Speaking of which, four of the sacrificial pits (3,4, 7 and 8) have now been conclusively dated to the late Shang Dynasty (1600-1046 B.C.). Carbon-14 analysis of 200 samples taken from the pits returned a tight date range for the burial ages of between 1,131 B.C. and 1,012 B.C. Pits 5 and 6 are older, but still late in the Shang Dynasty. The excavation of pit No. 7 is almost complete. The excavation of pit 8 is about halfway done. The most recent finds come from these two pits.

The exquisitely-crafted bronze altar was unearthed this weekend from Pit No. 8. It is approximately three feet high and consists of a platform base with openwork decoration with a top section decorated with bronze mythical creatures in a sacrificial scene. The two pieces were found separately. The upper part was recovered on Saturday, June 11th, and the base emerged the next day.

The bronze five-foot bronze sculpture was also found in Pit No. 8. It was cast in three parts that were then welded together. The central section features an anthropomorphic head with bulging eyes and tusks on a snake body. (Human-headed snake figures are characteristic of the Shu culture.) The figure is positioned head-down, his raised hands holding the lower section: an urn-shaped wine vessel (lei) on a square base. The uppermost section is a zun, a trumpet-shaped drinking vessel, painted vermillion. The complex iconography attests to a mythological world dense with characters and imagery.

Another unique object was discovered in pit No. 7: a bronze box with tortoise shell-shaped lattice lids hinged together on one side that encased a large piece of green jade. The box has handles in the shape of dragon heads and two or three bronze streamers that look like realistic ties. Microtrace analysis revealed that the box was originally wrapped in silk.

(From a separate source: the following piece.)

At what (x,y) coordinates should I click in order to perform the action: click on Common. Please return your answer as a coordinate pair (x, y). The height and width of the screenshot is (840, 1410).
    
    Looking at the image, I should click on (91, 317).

Most of the objects recovered from pit No. 7 are smaller pieces, but no less artfully crafted. One piece found in the northeast corner of the pit this March was a paper-thin folded sheet of bronze. Literally paper-thin; the same thickness as a sheet of A4 paper. Ancient bronze craftsmen in China often cast objects by creating two opposing clay moulds and then pouring the bronze into the gap between them, which is why most of the Sanxingdui bronzes were very thick. The folded bronze paper cannot have been produced using this technology. Archaeologists will have to do a metallurgic analysis of it (and other fragments of thin bronze found in pit 7) to determine how it was made. Right now the preliminary speculation is that it was forged.

Sichuan has begun construction of a new museum in  Guanghan City to house, secure and study these remarkable archaeological materials. It is being built right next to the sacrificial pits and the current museum which is no longer adequate to house the massive collection of objects. The new museum will cover 55,000 square meters, five times the size of the current museum, making it the largest single museum building in southwestern China. It is expected to be completed in October 2023.